The following morning I took the train to the coastal city of Qingdao. I didn’t know much about the city. It was once occupied by the Germans but Germany recalled their soldiers to aid their war efforts in the Second World War, which didn’t quite go to plan for them. Qingdao was then occupied by the Japanese until the 50s, but it’s most famous for China’s top-selling brand of beer – Tsingtao.



Only China has to put up signs not to beat the seagulls
First impressions are that it’s bloody warm. I ventured out into the city, but to be honest, it was just too hot so I waited for the temperature to cool before heading to Golden Sands Beach which hosts Asia’s biggest beer festival. 

When I picture a beer festival my mind goes to a warm summers afternoon sipping local craft beers under a gazebo of a small pub. But this wasn’t a quaint British affair, this is China and China does everything bigger. They have German-styled houses, a 40-foot high pint of beer, and a festival the size that could rival Glastonbury.




As I wandered through the madness I walked into one of the brewer’s tents. It was lively. Each tent had a host who welcomed singers and dancers on stage and while topless men sipped lager scantily dressed women danced. It was a haven for beer, babes, and bellies.




It was a night well spent and I looked forward to spending the following day relaxing beachside, unfortunately, the weather had other ideas. I awoke to tremendous rain. With the day's scheduled activities cancelled I sought an indoor activity and went on a tour of the Tsingtao brewery. It was interesting enough to read about the brewing process, but ultimately it is a long line of pushy, impatient Chinese tour-goers. If you didn’t already know the Chinese are hardly famed for their excellent queueing and patience. It’s hard to enjoy the tour without a sense of annoyance. I sampled some of their finer drinks, while very enjoyable it wasn’t quite what I had in mind at half past ten in the morning.

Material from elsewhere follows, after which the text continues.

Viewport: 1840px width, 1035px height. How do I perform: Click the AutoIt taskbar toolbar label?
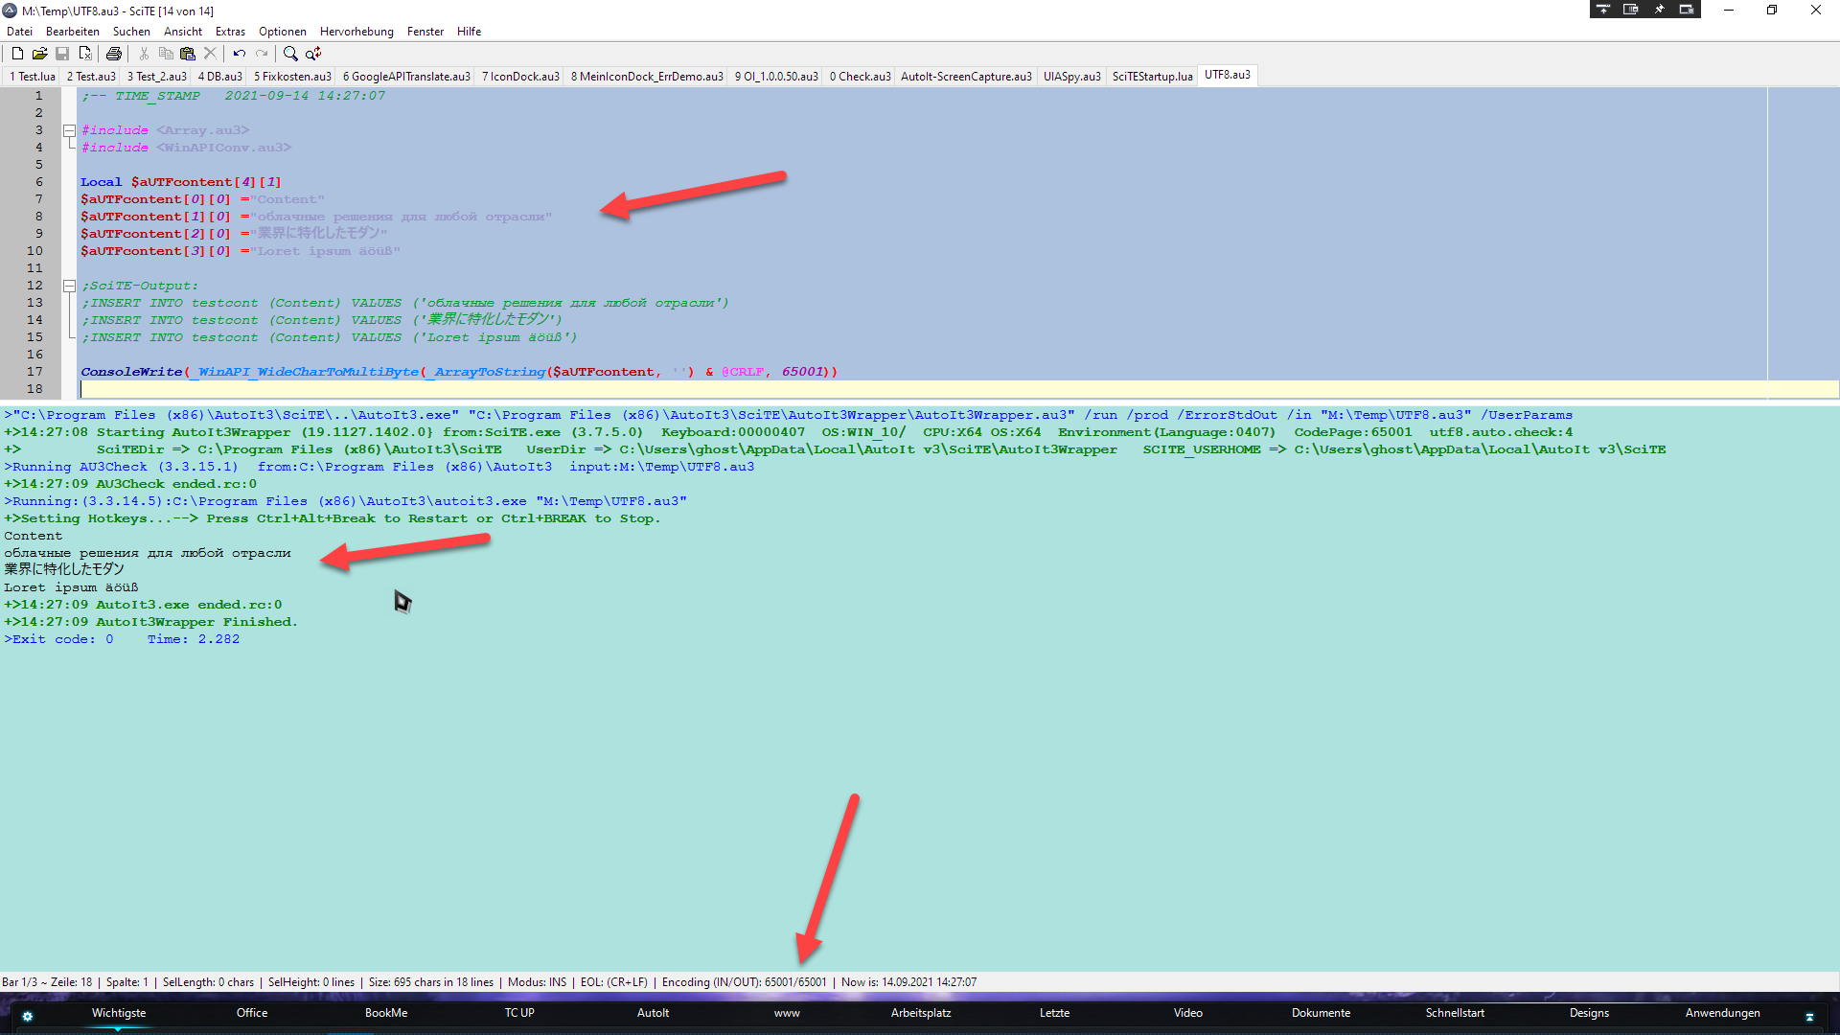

Absolutely pure Tsingtao beer, much like the Aryan race


Enjoying a cold refreshing glass of liquid bread
After exiting the brewery you are immediately on Qingdao’s Beer Street. I wasn’t really in the mood for further drinking, but walking down the street I noticed many vendors serving beers on the go (mainly for alcoholics with busy schedules) though they weren’t served in plastic cups, but in bags with a straw. 



I’m not convinced by this phenomenon. As an Englishman, I’m used to bartenders not serving me beer in a glass as I instinctively identify the container as a throwing weapon. With a plastic cup you can still cause some distress which can instigate some violence, but drinking from a plastic bag takes all the dignity away from an angry violent Englishman. If I want to throw a beer-in-a-bag it’s no more than a glorified water balloon and that will not strike fear into opposition football fans when they’ve just knocked us out of a major football competition. 


The rain eased and I wound up at Qingdao’s most popular and best beach aptly named Number 1 Bathing Beach. The rain may have temporarily stopped, but the dark clouds and crashing waves weren’t exactly setting a relaxing mood. 10 minutes there was more than ample. I killed time in a cafe waiting for my train back to Beijing.




I hadn’t been expecting much, but it had been a fun few days away. For now, it’s back to Beijing before starting my new job on Monday where I’ve been put in charge of teaching, guiding and influencing 20 nine-year-olds. Wish me and them good luck.